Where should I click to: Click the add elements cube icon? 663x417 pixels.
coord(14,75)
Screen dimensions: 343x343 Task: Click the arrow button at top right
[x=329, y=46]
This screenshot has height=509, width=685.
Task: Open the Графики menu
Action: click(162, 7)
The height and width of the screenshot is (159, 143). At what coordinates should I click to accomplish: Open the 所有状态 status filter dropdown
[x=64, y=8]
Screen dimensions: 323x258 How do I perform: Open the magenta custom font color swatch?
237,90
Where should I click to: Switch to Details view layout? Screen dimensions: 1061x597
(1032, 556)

--

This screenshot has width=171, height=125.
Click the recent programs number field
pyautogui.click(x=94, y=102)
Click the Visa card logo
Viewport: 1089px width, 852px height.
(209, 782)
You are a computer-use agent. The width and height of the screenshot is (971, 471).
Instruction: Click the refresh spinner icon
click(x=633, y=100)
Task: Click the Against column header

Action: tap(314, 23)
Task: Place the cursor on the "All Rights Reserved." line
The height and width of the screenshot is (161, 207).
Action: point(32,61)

* * *

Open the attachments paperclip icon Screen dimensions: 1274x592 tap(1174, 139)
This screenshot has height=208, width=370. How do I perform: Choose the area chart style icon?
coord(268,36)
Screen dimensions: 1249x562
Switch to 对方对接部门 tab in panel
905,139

(EXERCISE INSTRUCTIONS): Print the part of the data that begins with the line containing "Where should I click to: Click" and ends with the line containing "(1032, 556)", including both of those lines, reproducing every line verbatim.

(WRITTEN RESPONSE):
Where should I click to: Click the add elements cube icon? 663x417 pixels.
coord(14,75)
Screen dimensions: 343x343 Task: Click the arrow button at top right
[x=329, y=46]
This screenshot has height=509, width=685.
Task: Open the Графики menu
Action: click(162, 7)
The height and width of the screenshot is (159, 143). At what coordinates should I click to accomplish: Open the 所有状态 status filter dropdown
[x=64, y=8]
Screen dimensions: 323x258 How do I perform: Open the magenta custom font color swatch?
237,90
Where should I click to: Switch to Details view layout? Screen dimensions: 1061x597
(1032, 556)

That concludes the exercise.